### Task brief
Please write out the listing exactly, leaving each picture out.

### Extracted material
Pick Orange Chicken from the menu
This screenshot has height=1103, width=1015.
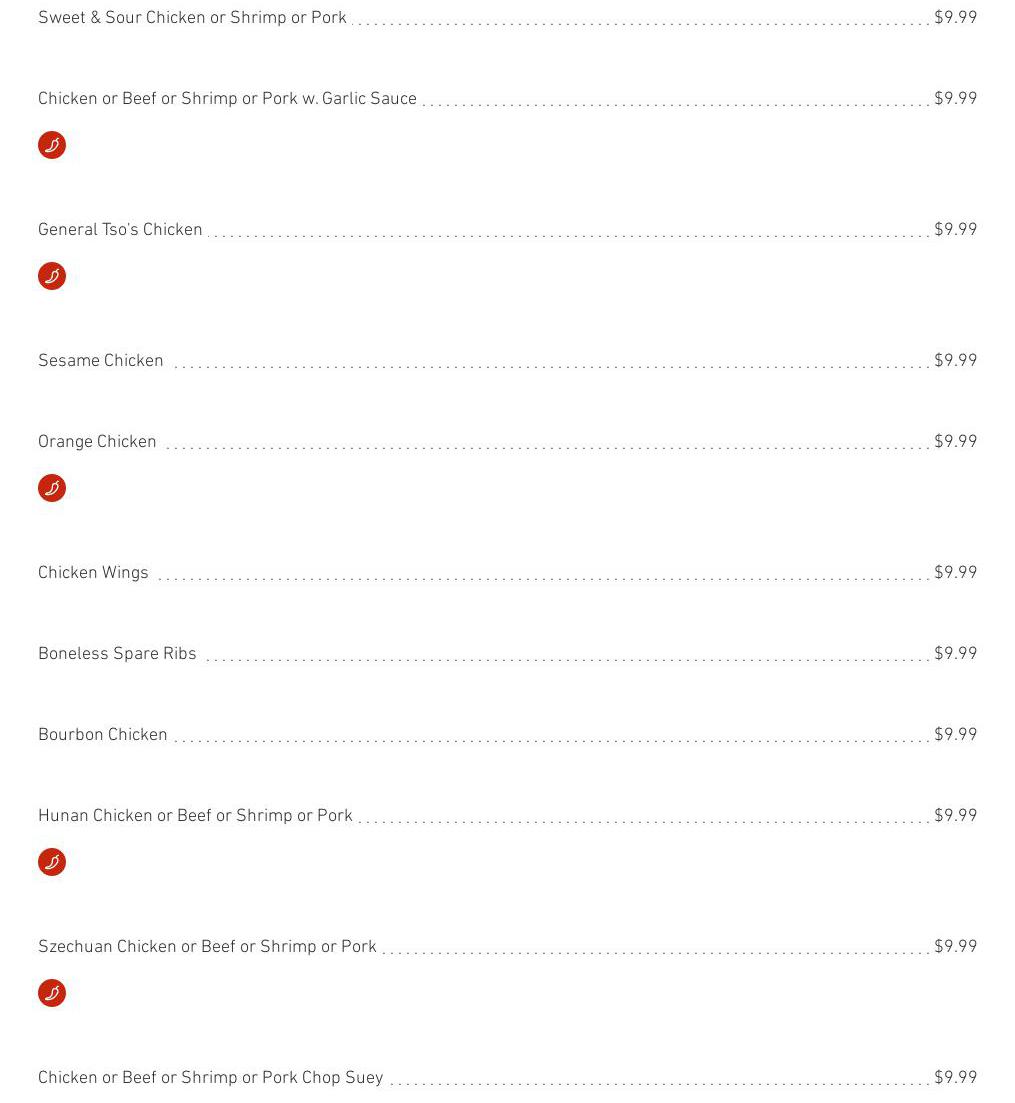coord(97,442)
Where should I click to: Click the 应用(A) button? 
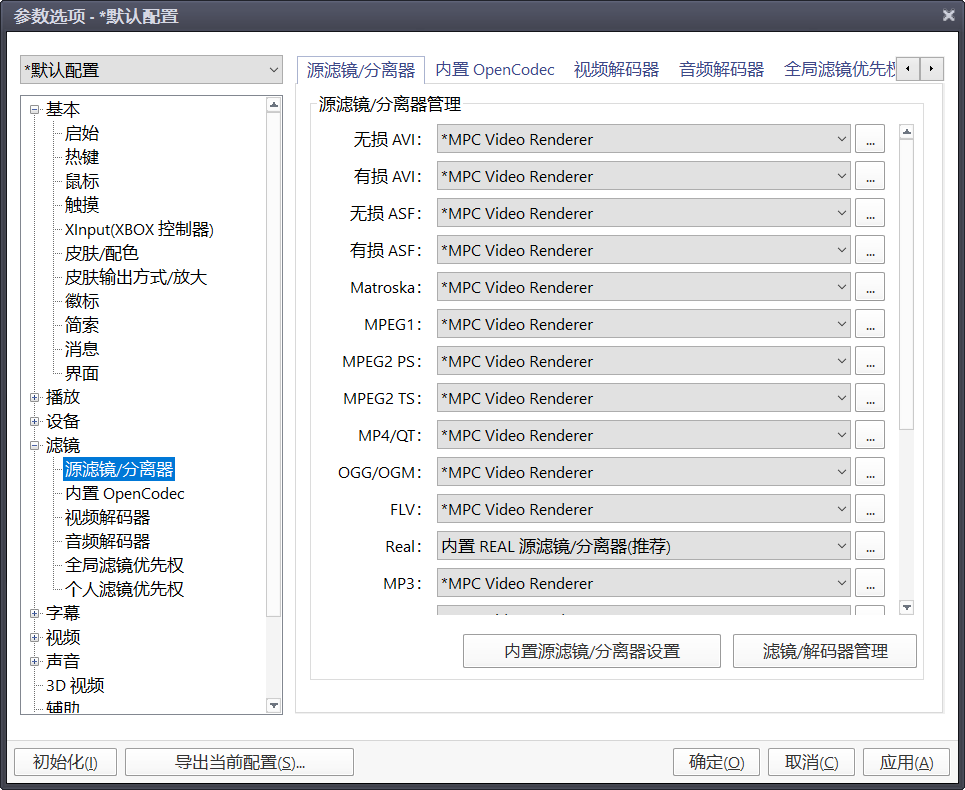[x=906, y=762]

### Solution
Pick Orange Chicken from the menu
This screenshot has height=1103, width=1015.
coord(97,442)
Where should I click to: Click the 应用(A) button? 
[x=906, y=762]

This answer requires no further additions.